X = np.array(data_scaled[['sbp', 'tobacco', 'ldl', 'adiposity', 'famhist', 'typea', 'obesity','alcohol', 'age']])
y = np.array(data_scaled['chd'])

train_x = X[0:400]
train_y = y[:400]
test_x = X[400:]
test_y = y[400:]

dnn = DNN()
#nLayers, nodesPerLayerList, nTotalInputs
dnn.initialize(3, [8, 16, 1], 9)
loss, accs = dnn.train(train_x, train_y,test_x, test_y, epochs=15001)
outs, probs = dnn.test(test_x, test_y)

print("Accuracy on test set: ", np.round(check_test_accuracy(outs, test_y),4)*100, "%")

loss_df = pd.DataFrame([i+1 for i in range(len(loss))])
loss_df.columns = ['index']
loss_df['loss'] = pd.DataFrame(loss)

acc_df = pd.DataFrame([i+1 for i in range(len(accs))])
acc_df.columns = ['index']
acc_df['accuracy'] = pd.DataFrame(accs)

%matplotlib notebook
import matplotlib.pyplot as plt
import seaborn as sns

#sns.regplot(x = 'index', y='loss', data=loss_df)
sns.lineplot(x='index', y='accuracy', data=acc_df)

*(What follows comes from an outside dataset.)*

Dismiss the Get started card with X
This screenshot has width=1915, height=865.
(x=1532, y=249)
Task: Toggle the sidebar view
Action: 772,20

Accuracy on test set:  85.48 %


<IPython.core.display.Javascript object>

<matplotlib.axes._subplots.AxesSubplot at 0x7feb753a9470>

![accuracy_plot](accuracy_output.png)

## Section 4: Back Propagation Summary

1. Code presented above implements the stochastic gradient descent for backpropagation
2. Final accuracy as seen above is around **83.87%** and nearly stable at that level from **6,000** epochs indicating that the model weights have stabilized from that point onwards.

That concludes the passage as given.